As modern people spend most of their time in indoor environments, the indoor air quality has emerged as one of the crucial concerns. The leading technology in market for removing indoor air pollutants is the adsorption technology using filtration media. However, there are various types of indoor air pollutants that has to be addressed using different types of technology. Our lab focuses on evaluating major pollution in indoor living environments and developing convergence technologies for treating air pollutants. Our future goal is to propose a new paradigm of “FIT-FOR-PURPOSE AIR PURIFICATION”.


Advanced Oxidation Processes (AOPs)

            AOPs are defined as processes which involve insitu generation of reactive oxygen species (ROS) to degrade environmental organic pollutants. Our aim is to develop various top-notch AOPs for treating environmental problems, especially for indoor air quality.


              Photocatalysis is initiated by absorbing light with energy higher than the bandgap of semiconductors, thereby generate electrons and holes. Electrons react mainly with dioxygen to produce superoxide radicals and holes can be used for oxidizing water into hydroxyl radicals. The generated ROS react with adsorbed gas pollutants and mineralize them.

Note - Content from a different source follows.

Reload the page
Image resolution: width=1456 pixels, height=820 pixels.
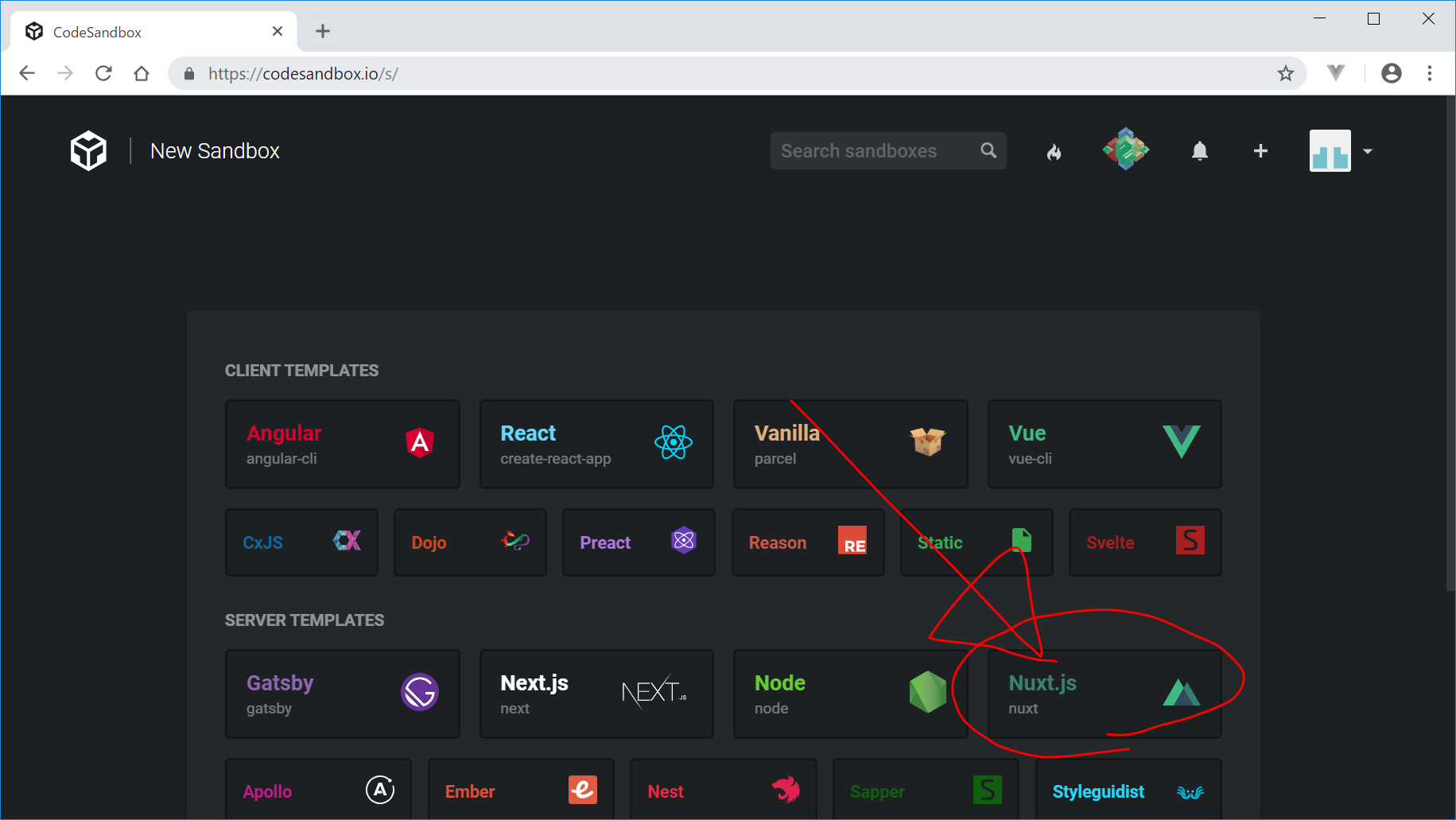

              Photocatalytic air purification is an attractive technology since it can decompose gaseous pollutants directly into harmless CO2 and H2O under ambient conditions. It is particularly suitable to indoor environments where pollutants are present in sub-ppmv concentrations for which conventional adsorption filter technologies are not very efficient.

Single Atom Catalysts (SACs)

              SACs represent a catalytic material which is engineered to exist as a ‘single atom,’ which is the theoretical limit in our endeavor to reduce the size of materials, resulting in improves catalytic performances. Since each atom in SACs is able to participate in catalytic reactions instead buried and inevitability wasted inside nanoparticles, the atomic efficiency reaches the theoretical maximum of 100%.

               SACs can likewise be applied to environmental fields, opening a largely untapped opportunity and effortlessly incorporating catalysis into solving various challenging environmental problems.


            Taken in to account that gas density is much lower than aqueous molecules, it is difficult to measure the concentrations of gas pollutants accurately. Numerous monitoring techniques, including GC-MS, NDIR etc., as well as understanding on vacuum systems are required to evaluate efficiencies of developed technologies.

           In addition, an understanding of the insitu-DRIFTs system that can reveal the degradation mechanisms of gas molecules is needed to predict the effective designs of environmental technologies


            On top of the indoor air cleaner applications, our group is currently developing purification technologies for applying to operating rooms (surgery), gas masks, and mouth to treat bad breath.